Age of data calls for review of StatsCan
The federal privacy commissioner is investigating a plan by Statistics Canada to secretly collect the personal financial transaction information of hundreds of thousands of Canadians without their permission. Not surprisingly, the commissioner received complaints after media reports revealed that StatsCan was demanding the private data from Canada’s nine largest financial institutions. As with previous Statistics Canada controversies, the long-form census being a key one, this issue has split down party lines, with the federal Tories puffing with outrage about the alleged intrusion into Canadians’ privacy, while the Trudeau government somewhat arrogantly pooh-poohs anyone with legitimate worries about their data and how it will be used. Neither is approaching the issue in a reasonable manner.
While the Conservatives are right to raise the issue so that the project receives public oversight and can be reviewed, it’s a bit paranoid of them to suggest StatsCan would deviate from its well-earned reputation of protecting the private data it collects from and about individual citizens. While banking information, which can reveal debt loads and purchasing patterns, is considered highly private by Canadians, such information isn’t particularly more sensitive than other personal information that Statistics Canada has collected for decades. As with other information collected by the agency, individual data is never shared with other federal government departments and is only used to reveal demographic trends that can lead hopefully to good public policy.
But neither should the prime minister dismiss the fears of Canadians concerned about overreach by our national statistical agency, especially in this age of increasingly digital information.
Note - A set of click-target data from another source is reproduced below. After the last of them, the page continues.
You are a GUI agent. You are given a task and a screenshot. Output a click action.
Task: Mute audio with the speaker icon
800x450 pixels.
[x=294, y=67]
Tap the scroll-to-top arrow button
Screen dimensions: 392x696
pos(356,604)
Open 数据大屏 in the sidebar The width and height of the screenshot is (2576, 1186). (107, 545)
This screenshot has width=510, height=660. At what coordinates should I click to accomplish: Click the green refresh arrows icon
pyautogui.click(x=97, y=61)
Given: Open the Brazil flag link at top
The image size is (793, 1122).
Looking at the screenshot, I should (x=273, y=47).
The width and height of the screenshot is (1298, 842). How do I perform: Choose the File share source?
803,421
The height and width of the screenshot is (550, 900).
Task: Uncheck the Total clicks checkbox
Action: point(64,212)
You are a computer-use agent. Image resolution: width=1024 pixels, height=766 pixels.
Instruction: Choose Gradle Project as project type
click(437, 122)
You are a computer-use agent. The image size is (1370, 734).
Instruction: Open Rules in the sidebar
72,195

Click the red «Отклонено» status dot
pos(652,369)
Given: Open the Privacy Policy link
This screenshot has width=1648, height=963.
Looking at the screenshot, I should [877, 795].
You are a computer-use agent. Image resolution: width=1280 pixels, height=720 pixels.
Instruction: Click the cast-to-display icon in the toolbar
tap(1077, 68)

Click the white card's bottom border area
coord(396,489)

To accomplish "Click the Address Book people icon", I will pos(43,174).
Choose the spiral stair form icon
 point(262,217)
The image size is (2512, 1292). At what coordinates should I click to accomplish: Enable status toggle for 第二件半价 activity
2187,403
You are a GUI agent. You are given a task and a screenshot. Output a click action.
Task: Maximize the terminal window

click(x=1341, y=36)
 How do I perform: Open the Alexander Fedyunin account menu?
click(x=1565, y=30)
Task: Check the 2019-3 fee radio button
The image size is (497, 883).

Given recent data breaches by companies such as Facebook, Cambridge Analytica and others, Canadians are right to be concerned about how their private data is being collected and used.
Just saying “trust us” doesn’t sit well.
Many Canadians believe that privacy should mean the right not to share personal information — especially when compelled by threat of punishment — not just the right that government will be careful with it.
The legislation enabling Statistics Canada needs to be reviewed, especially given the increasing importance of digital data and the ease with which large volumes of private information can be shared. The Statistics Act gives the agency too-broad powers to demand data from Canadians. Just because it can collect any private data should not mean that any data it’s curious about should necessarily be collected.